Written problem – Rewrite the lines below with "orange diamond point" substituted for every "orange diamond marker", changing nothing else.

Dataset records:

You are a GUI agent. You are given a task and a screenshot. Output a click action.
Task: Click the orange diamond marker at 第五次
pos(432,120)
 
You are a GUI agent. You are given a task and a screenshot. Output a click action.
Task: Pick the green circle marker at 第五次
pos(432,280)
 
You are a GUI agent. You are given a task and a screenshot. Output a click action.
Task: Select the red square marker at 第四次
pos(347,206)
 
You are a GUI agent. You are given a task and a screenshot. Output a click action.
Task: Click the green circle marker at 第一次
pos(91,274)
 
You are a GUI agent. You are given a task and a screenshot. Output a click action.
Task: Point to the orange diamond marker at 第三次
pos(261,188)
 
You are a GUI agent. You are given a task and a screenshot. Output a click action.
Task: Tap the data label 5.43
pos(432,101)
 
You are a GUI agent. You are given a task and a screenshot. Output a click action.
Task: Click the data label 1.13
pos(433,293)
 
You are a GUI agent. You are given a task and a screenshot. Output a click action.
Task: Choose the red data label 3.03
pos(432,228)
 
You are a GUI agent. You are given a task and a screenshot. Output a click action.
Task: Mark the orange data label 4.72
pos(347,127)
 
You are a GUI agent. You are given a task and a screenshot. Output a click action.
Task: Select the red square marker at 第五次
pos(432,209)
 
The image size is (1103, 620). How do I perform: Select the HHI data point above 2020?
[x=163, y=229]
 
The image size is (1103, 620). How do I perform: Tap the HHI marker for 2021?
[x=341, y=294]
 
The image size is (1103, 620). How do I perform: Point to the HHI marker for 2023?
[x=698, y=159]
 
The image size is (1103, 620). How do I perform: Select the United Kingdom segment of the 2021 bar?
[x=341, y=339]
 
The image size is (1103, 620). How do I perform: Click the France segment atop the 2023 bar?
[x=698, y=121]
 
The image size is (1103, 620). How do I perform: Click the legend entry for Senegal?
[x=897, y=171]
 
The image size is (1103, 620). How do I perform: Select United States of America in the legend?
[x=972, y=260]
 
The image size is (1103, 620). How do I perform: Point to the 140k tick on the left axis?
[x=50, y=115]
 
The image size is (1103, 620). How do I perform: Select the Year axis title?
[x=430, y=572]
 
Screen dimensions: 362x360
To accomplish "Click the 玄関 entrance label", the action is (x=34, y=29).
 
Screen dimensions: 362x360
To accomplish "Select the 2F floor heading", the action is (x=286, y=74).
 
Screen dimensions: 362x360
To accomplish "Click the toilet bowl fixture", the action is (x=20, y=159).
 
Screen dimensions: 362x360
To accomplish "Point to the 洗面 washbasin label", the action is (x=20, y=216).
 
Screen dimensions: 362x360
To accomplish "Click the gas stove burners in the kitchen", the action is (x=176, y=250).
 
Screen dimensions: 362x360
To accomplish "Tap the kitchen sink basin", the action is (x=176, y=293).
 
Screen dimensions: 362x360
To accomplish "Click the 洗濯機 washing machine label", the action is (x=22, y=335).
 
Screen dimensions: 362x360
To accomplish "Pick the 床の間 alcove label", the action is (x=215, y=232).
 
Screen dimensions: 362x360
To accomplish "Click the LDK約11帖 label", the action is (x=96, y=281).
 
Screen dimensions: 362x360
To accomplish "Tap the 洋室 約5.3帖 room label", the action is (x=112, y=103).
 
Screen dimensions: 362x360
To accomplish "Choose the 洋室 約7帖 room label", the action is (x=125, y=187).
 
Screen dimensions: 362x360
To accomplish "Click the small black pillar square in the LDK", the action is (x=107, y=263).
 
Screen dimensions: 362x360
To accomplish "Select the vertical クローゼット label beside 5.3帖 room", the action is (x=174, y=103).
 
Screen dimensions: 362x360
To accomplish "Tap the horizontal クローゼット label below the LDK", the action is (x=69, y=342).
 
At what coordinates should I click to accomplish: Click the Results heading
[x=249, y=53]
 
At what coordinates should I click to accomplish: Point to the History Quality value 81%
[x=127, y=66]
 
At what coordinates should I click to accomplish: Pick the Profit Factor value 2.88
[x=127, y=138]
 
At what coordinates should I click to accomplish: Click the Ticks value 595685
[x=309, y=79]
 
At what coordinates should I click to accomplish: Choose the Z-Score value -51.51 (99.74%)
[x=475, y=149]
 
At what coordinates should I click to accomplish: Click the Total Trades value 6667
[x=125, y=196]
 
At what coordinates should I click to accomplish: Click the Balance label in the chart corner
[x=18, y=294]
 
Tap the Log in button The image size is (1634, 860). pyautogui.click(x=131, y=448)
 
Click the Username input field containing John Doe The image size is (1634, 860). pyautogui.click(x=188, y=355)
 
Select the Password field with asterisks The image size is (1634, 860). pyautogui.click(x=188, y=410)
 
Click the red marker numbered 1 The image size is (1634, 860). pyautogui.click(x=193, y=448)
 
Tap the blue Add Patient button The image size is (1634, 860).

Full response –
You are a GUI agent. You are given a task and a screenshot. Output a click action.
Task: Click the orange diamond point at 第五次
pos(432,120)
 
You are a GUI agent. You are given a task and a screenshot. Output a click action.
Task: Pick the green circle marker at 第五次
pos(432,280)
 
You are a GUI agent. You are given a task and a screenshot. Output a click action.
Task: Select the red square marker at 第四次
pos(347,206)
 
You are a GUI agent. You are given a task and a screenshot. Output a click action.
Task: Click the green circle marker at 第一次
pos(91,274)
 
You are a GUI agent. You are given a task and a screenshot. Output a click action.
Task: Point to the orange diamond point at 第三次
pos(261,188)
 
You are a GUI agent. You are given a task and a screenshot. Output a click action.
Task: Tap the data label 5.43
pos(432,101)
 
You are a GUI agent. You are given a task and a screenshot. Output a click action.
Task: Click the data label 1.13
pos(433,293)
 
You are a GUI agent. You are given a task and a screenshot. Output a click action.
Task: Choose the red data label 3.03
pos(432,228)
 
You are a GUI agent. You are given a task and a screenshot. Output a click action.
Task: Mark the orange data label 4.72
pos(347,127)
 
You are a GUI agent. You are given a task and a screenshot. Output a click action.
Task: Select the red square marker at 第五次
pos(432,209)
 
The image size is (1103, 620). How do I perform: Select the HHI data point above 2020?
[x=163, y=229]
 
The image size is (1103, 620). How do I perform: Tap the HHI marker for 2021?
[x=341, y=294]
 
The image size is (1103, 620). How do I perform: Point to the HHI marker for 2023?
[x=698, y=159]
 
The image size is (1103, 620). How do I perform: Select the United Kingdom segment of the 2021 bar?
[x=341, y=339]
 
The image size is (1103, 620). How do I perform: Click the France segment atop the 2023 bar?
[x=698, y=121]
 
The image size is (1103, 620). How do I perform: Click the legend entry for Senegal?
[x=897, y=171]
 
The image size is (1103, 620). How do I perform: Select United States of America in the legend?
[x=972, y=260]
 
The image size is (1103, 620). How do I perform: Point to the 140k tick on the left axis?
[x=50, y=115]
 
The image size is (1103, 620). How do I perform: Select the Year axis title?
[x=430, y=572]
 
Screen dimensions: 362x360
To accomplish "Click the 玄関 entrance label", the action is (x=34, y=29).
 
Screen dimensions: 362x360
To accomplish "Select the 2F floor heading", the action is (x=286, y=74).
 
Screen dimensions: 362x360
To accomplish "Click the toilet bowl fixture", the action is (x=20, y=159).
 
Screen dimensions: 362x360
To accomplish "Point to the 洗面 washbasin label", the action is (x=20, y=216).
 
Screen dimensions: 362x360
To accomplish "Click the gas stove burners in the kitchen", the action is (x=176, y=250).
 
Screen dimensions: 362x360
To accomplish "Tap the kitchen sink basin", the action is (x=176, y=293).
 
Screen dimensions: 362x360
To accomplish "Click the 洗濯機 washing machine label", the action is (x=22, y=335).
 
Screen dimensions: 362x360
To accomplish "Pick the 床の間 alcove label", the action is (x=215, y=232).
 
Screen dimensions: 362x360
To accomplish "Click the LDK約11帖 label", the action is (x=96, y=281).
 
Screen dimensions: 362x360
To accomplish "Tap the 洋室 約5.3帖 room label", the action is (x=112, y=103).
 
Screen dimensions: 362x360
To accomplish "Choose the 洋室 約7帖 room label", the action is (x=125, y=187).
 
Screen dimensions: 362x360
To accomplish "Click the small black pillar square in the LDK", the action is (x=107, y=263).
 
Screen dimensions: 362x360
To accomplish "Select the vertical クローゼット label beside 5.3帖 room", the action is (x=174, y=103).
 
Screen dimensions: 362x360
To accomplish "Tap the horizontal クローゼット label below the LDK", the action is (x=69, y=342).
 
At what coordinates should I click to accomplish: Click the Results heading
[x=249, y=53]
 
At what coordinates should I click to accomplish: Point to the History Quality value 81%
[x=127, y=66]
 
At what coordinates should I click to accomplish: Pick the Profit Factor value 2.88
[x=127, y=138]
 
At what coordinates should I click to accomplish: Click the Ticks value 595685
[x=309, y=79]
 
At what coordinates should I click to accomplish: Choose the Z-Score value -51.51 (99.74%)
[x=475, y=149]
 
At what coordinates should I click to accomplish: Click the Total Trades value 6667
[x=125, y=196]
 
At what coordinates should I click to accomplish: Click the Balance label in the chart corner
[x=18, y=294]
 
Tap the Log in button The image size is (1634, 860). pyautogui.click(x=131, y=448)
 
Click the Username input field containing John Doe The image size is (1634, 860). pyautogui.click(x=188, y=355)
 
Select the Password field with asterisks The image size is (1634, 860). pyautogui.click(x=188, y=410)
 
Click the red marker numbered 1 The image size is (1634, 860). pyautogui.click(x=193, y=448)
 
Tap the blue Add Patient button The image size is (1634, 860).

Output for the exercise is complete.